Send processed data from Unstructured to Azure AI Search (formerly Azure Cognitive Search).

You’ll need:

The Azure AI Search (formerly Azure Cognitive Search) prerequisites:

The following video shows how to fulfill the minimum set of Azure AI Search prerequisites:

Here are some more details about these prerequisites:

  • The endpoint and API key for Azure AI Search. Create an endpoint and API key.

  • The name of the index in Azure AI Search. Create an index.

    The Azure AI Search index that you use must have an index schema that is compatible with the schema of the documents that Unstructured produces for you. Unstructured cannot provide a schema that is guaranteed to work in all circumstances.
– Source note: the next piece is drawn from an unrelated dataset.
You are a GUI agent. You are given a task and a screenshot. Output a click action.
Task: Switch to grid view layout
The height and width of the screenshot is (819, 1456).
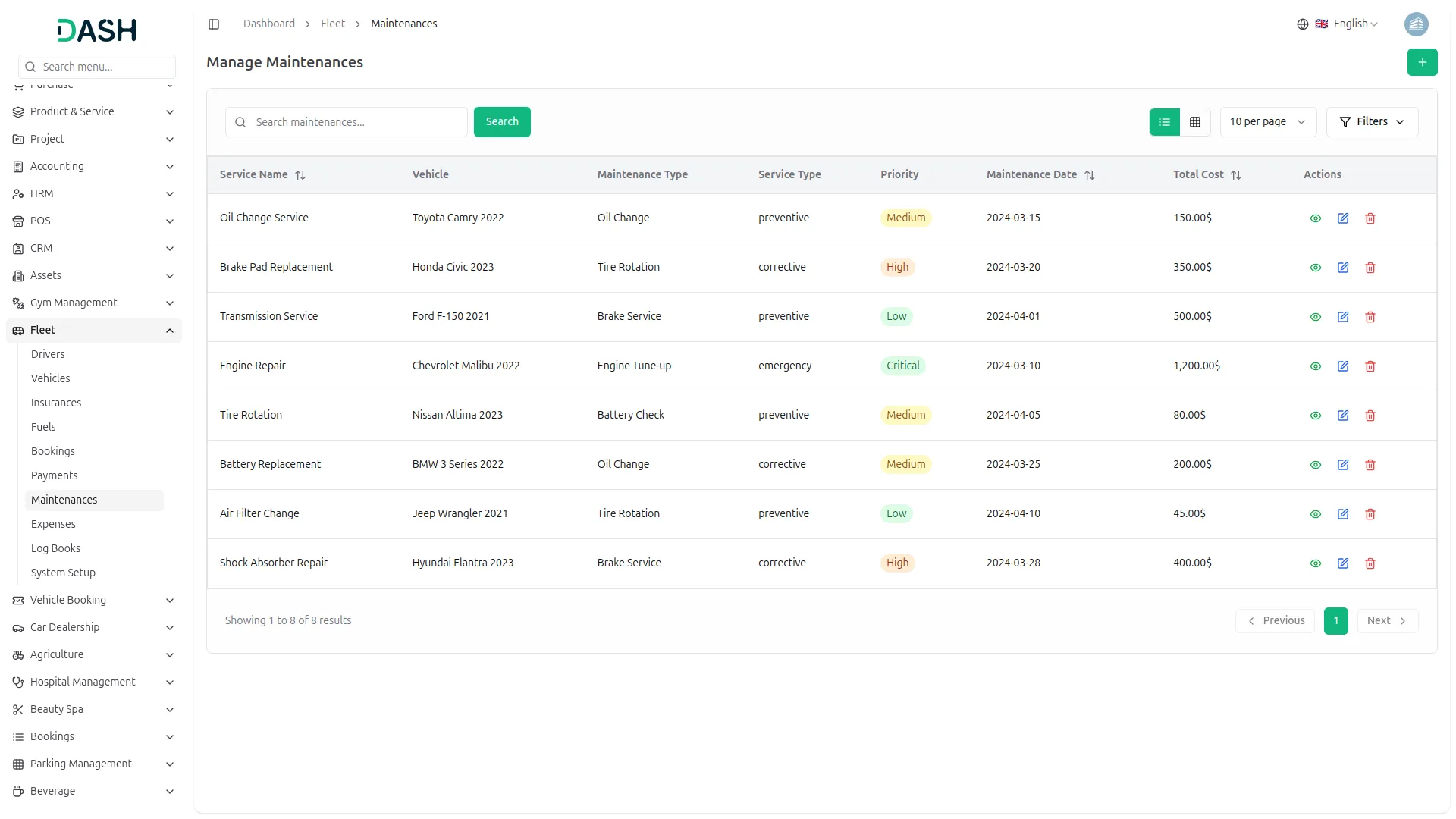(1195, 122)

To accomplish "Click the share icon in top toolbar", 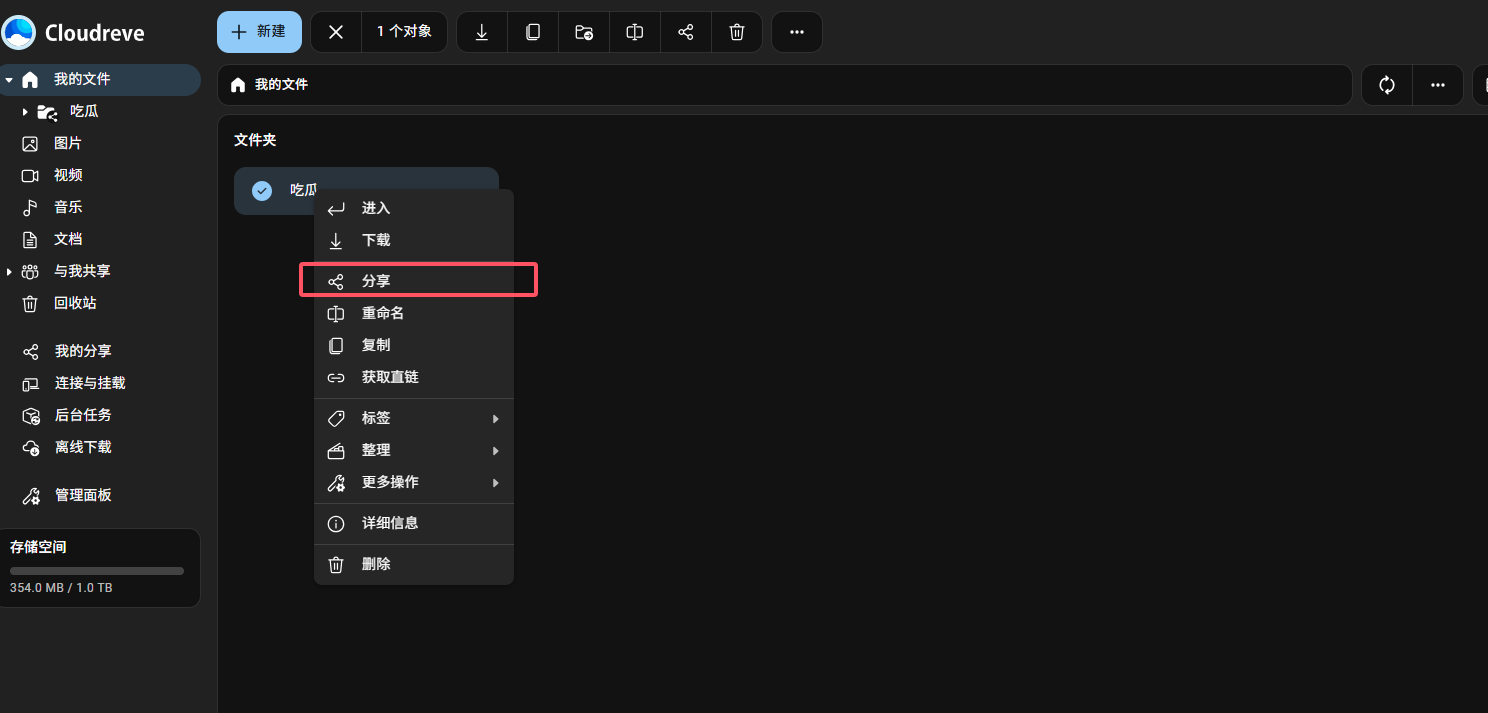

This is because these schemas will vary based on your source files’ types; how you want Unstructured to partition, chunk, and generate embeddings; any custom post-processing code that you run; and other factors.
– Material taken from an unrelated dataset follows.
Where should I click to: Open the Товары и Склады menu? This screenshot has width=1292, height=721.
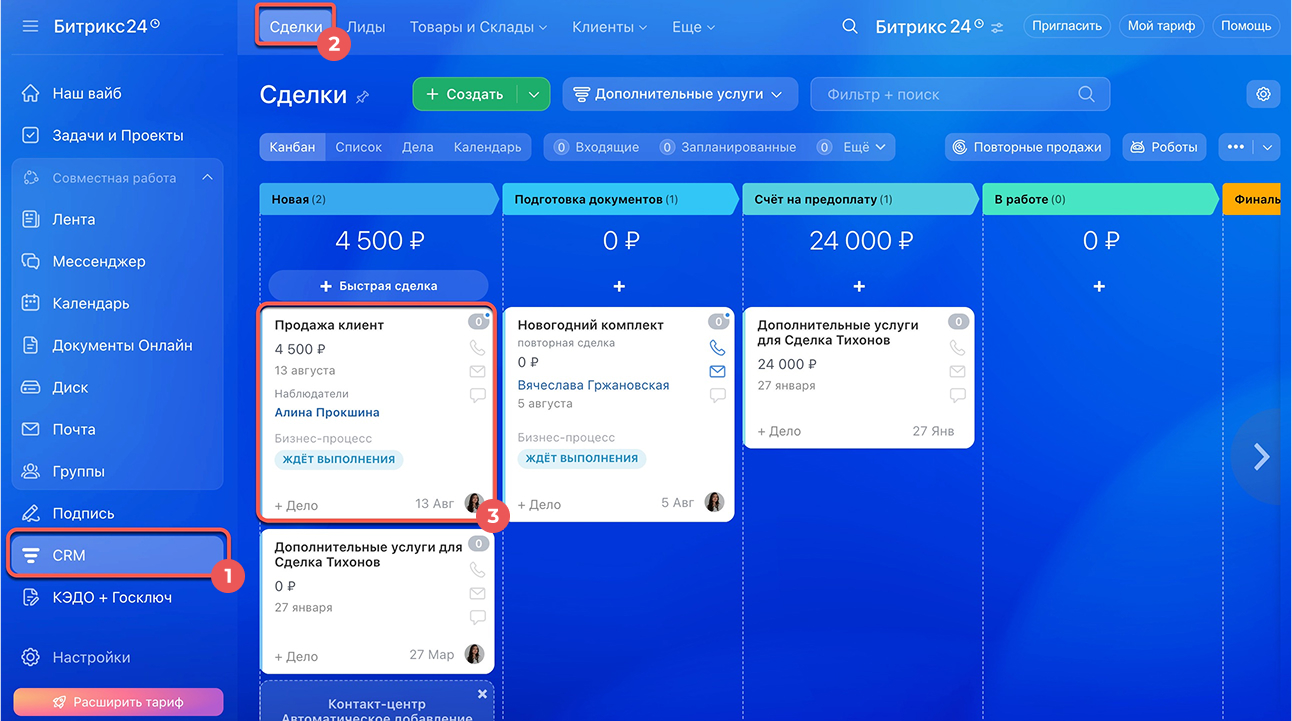(478, 27)
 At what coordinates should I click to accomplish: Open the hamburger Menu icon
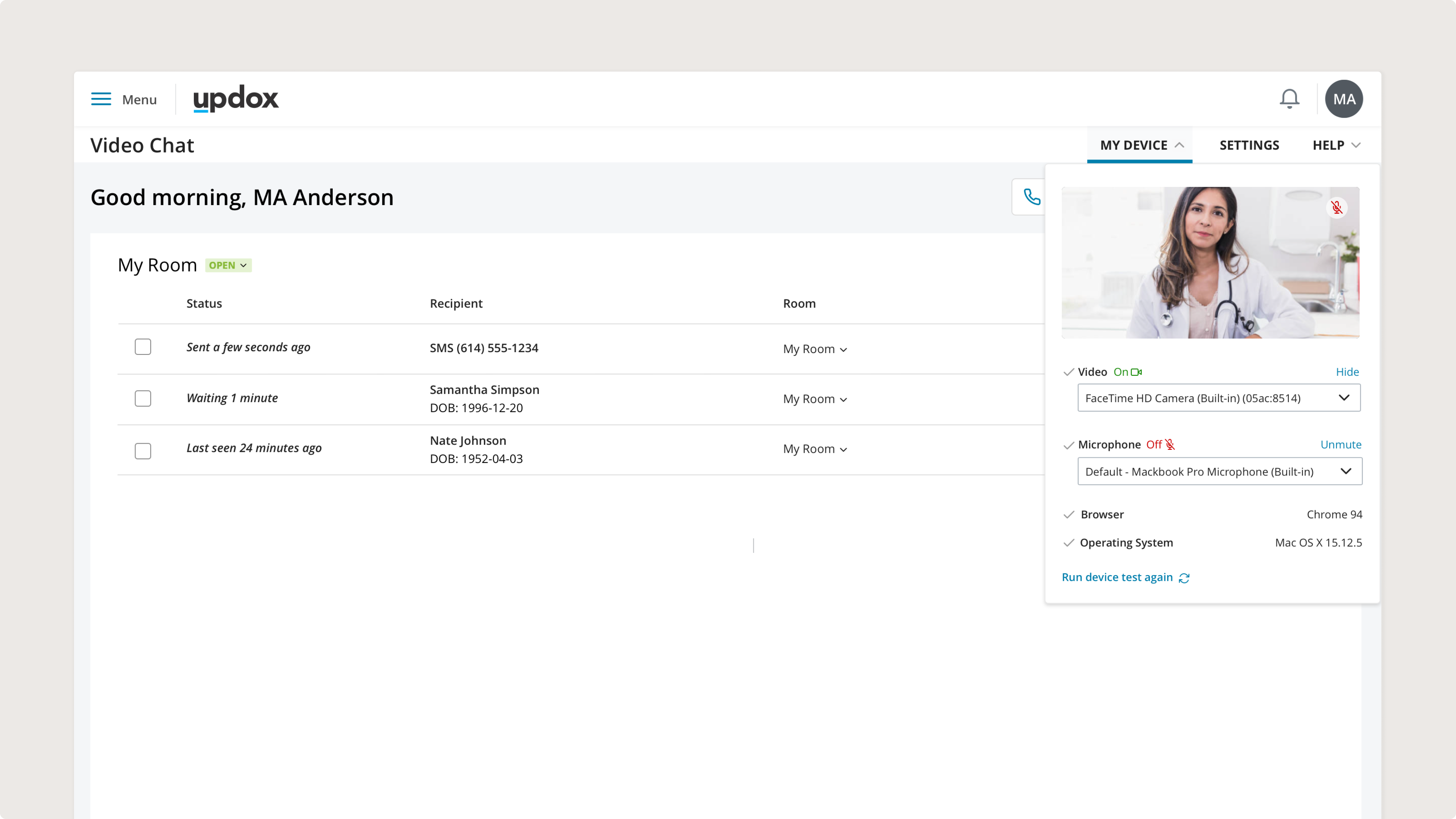pos(101,99)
    You can adapt the following index schema example for your own needs:

    {
        "name": "<your-index-name>",
        "fields": [
            {
                "name": "id",
                "type": "Edm.String",
                "key": true,
                "retrievable": true
            },
            {
                "name": "element_id",
                "type": "Edm.String",
                "searchable": false,
                "filterable": true,
                "sortable": true,
                "facetable": false
            },
            {
                "name": "type",
                "type": "Edm.String",
                "searchable": true,
                "filterable": true,
                "sortable": true,
                "facetable": true
            },
            {
                "name": "text",
                "type": "Edm.String",
                "searchable": true,
                "filterable": false,
                "sortable": false,
                "facetable": false
            },
            {
                "name": "embeddings",
                "type": "Collection(Edm.Single)",
                "searchable": true,
                "filterable": false,
                "sortable": false,
                "facetable": false,
                "dimensions": 384,
                "vectorSearchProfile": "embeddings-config"
            },
            {
                "name": "metadata",
                "type": "Edm.ComplexType",
                "fields": [
                    {
                        "name": "parent_id",
                        "type": "Edm.String",
                        "searchable": false,
                        "filterable": true,
                        "sortable": true,
                        "facetable": false
                    },
                    {
                        "name": "page_number",
                        "type": "Edm.Int32",
                        "searchable": false,
                        "filterable": true,
                        "sortable": true,
                        "facetable": true
                    },
                    {
                        "name": "is_continuation",
                        "type": "Edm.Boolean",
                        "searchable": false,
                        "filterable": true,
                        "sortable": true,
                        "facetable": true
                    },
                    {
                        "name": "orig_elements",
                        "type": "Edm.String",
                        "searchable": true,
                        "filterable": false,
                        "sortable": false,
                        "facetable": false
                    }
                ]
            }
        ],
        "vectorSearch": {
            "compressions": [
                {
                    "name": "scalar-quantization",
                    "kind": "scalarQuantization",
                    "rerankWithOriginalVectors": true,
                    "defaultOversampling": 10.0,
                        "scalarQuantizationParameters": {
                            "quantizedDataType": "int8"
                        }
                }
            ],
            "algorithms": [
                {
                    "name": "hnsw-1",
                    "kind": "hnsw",
                    "hnswParameters": {
                        "metric": "cosine",
                        "m": 4,
                        "efConstruction": 400,
                        "efSearch": 500
                    }
                }
            ],
            "profiles": [
                {
                    "name": "embeddings-config",
                    "algorithm": "hnsw-1",
                    "compression": "scalar-quantization"
                }
            ]
        }
    }
    

    See also:

To create the destination connector:

  1. On the sidebar, click Destinations.
  2. Click New Destination.
  3. In the Type drop-down list, select Azure Cognitive Search.
  4. Fill in the fields as described later on this page.
  5. Click Save and Test.
  6. Click Close.

Fill in the following fields:

  • Name (required): A unique name for this connector.
  • Endpoint (required): The endpoint URL for Azure AI Search (formerly Azure Cognitive Search).
  • API Key (required): The API key for Azure AI Search.
  • Index Name (required): The name of the index for Azure AI Search.